Catalin Marinas catalin.marinas at arm.com
Wed Mar 18 12:19:15 PDT 2026


C1-Pro acknowledges DVMSync messages before completing the SME/CME
memory accesses. Work around this by issuing an IPI to the affected CPUs
if they are running in EL0 with SME enabled.

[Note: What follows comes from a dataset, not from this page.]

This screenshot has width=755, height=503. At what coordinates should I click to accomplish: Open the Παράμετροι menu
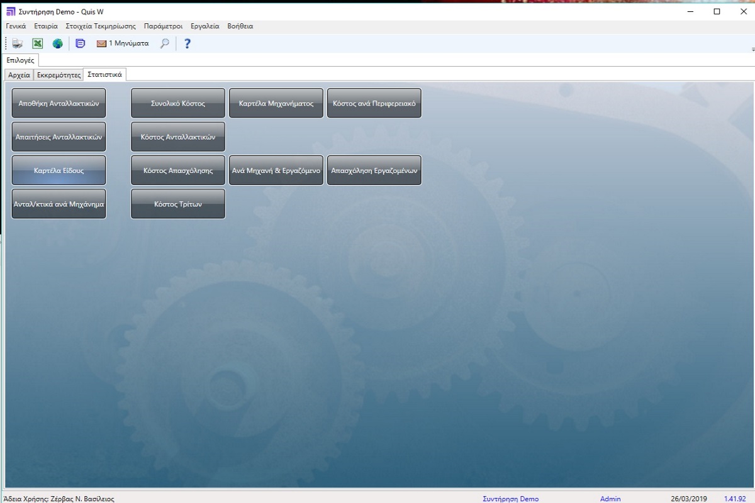click(163, 26)
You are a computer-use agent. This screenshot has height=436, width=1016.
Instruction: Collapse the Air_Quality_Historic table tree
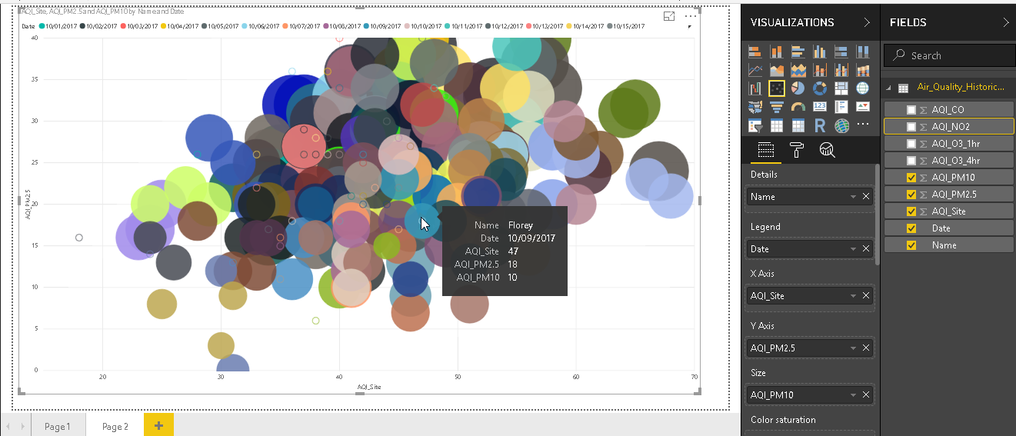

Note that we avoid the local DSB in the IPI handler as the kernel runs
with SCTLR_EL1.IESB=1 This is sufficient to complete SME memory accesses
at EL0 on taking an exception to EL1. On the return to user path, no
barrier is necessary either. See the comment in sme_set_active() and the
more detailed explanation in the link below.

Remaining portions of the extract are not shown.